It’s not quite like doping in sports, but still, many journalists and editors believe the lines have blurred, especially when bloggers praise the brands that pay them. When DAME reached out to several editors, few were willing to be quoted about the practice.
It’s probably safe to say though that traditional editorial doesn’t bat an eye at the practice. “Saynt’s company is simply following the wave of digital and editorial,” says Louis Sarmiento, vice president and publisher of the Mercedes-Benz Fashion Week publication Daily Front Row. “He’s got a great connection with the bloggers and he’s using them to enhance advertising… no crime in that.”
Annie Vazquez of Fashion Poet (pictured left) is frank about her relationship with brands. “[They] give me clothes and pay me to write sponsored posts to promote their products. A major brand paid me $10,000 once for a month-long campaign.”

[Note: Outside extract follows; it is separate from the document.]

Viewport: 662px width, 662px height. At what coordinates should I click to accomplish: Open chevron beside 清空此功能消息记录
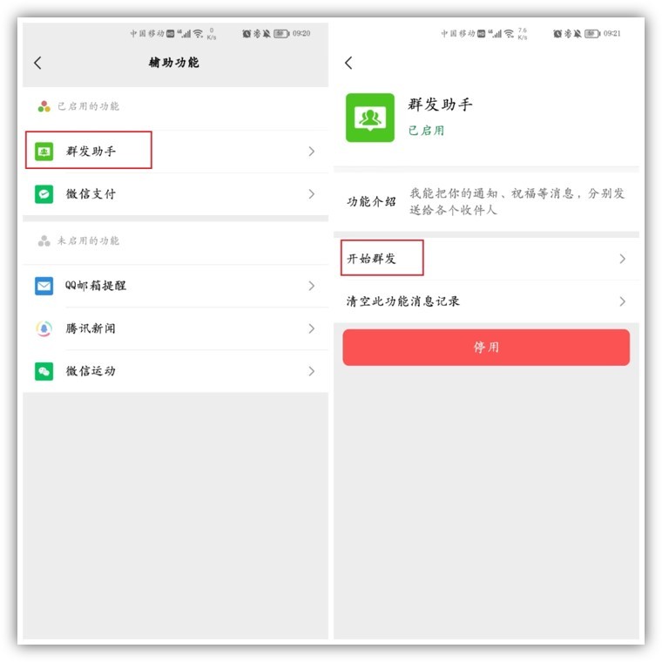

“Selling ‘street-style’ images is simply capitalism at work,” says fashion-marketing strategist, Crosby Noricks, founder of PR Couture. “The original concept has been corrupted and co-opted but it’s not really fair to attack the blogger for manipulating the situation. It’s the machine behind them that tries to fool people into thinking there’s no business side to fashion.”
OK, so don’t shoot the messengers but are the photos even convincing? According to freelance photographer Margrit Wenzel, “we try to make the photos look as natural and seem as spontaneous as possible. I’ll take [a blogger’s] picture on the street as if I didn’t know her.” Wenzel says that Beca Alexander contracted her for faux street style in FashionIndie.
The fact that “street-style” photos are fake isn’t the conspiracy of the century. In fact, maybe it’s a relief to those who agonize over pulling off that perfect look.
Hillary Kerr, co-founder and editorial director of the fashion and celebrity trend site Who What Wear, points out that “whatever inspires real women everywhere to put together looks and feel empowered is great.”
Other insiders see it as yet another illusion, no more harmful than any other. “The fashion industry is a lot of smoke and mirrors,” says Fashion Bomb Daily blogger and Italian Vogue contributor Claire Sulmers. She’s never traded in paid content but thinks that “as long as bloggers disclose what they receive for free and if they were paid to do it, then I guess it’s fair and fine.”
That said, every illusory bubble must pop sometime. “Average readers are savvy to the lack of authenticity,” Kerr says. “Ultimately it isn’t sustainable.”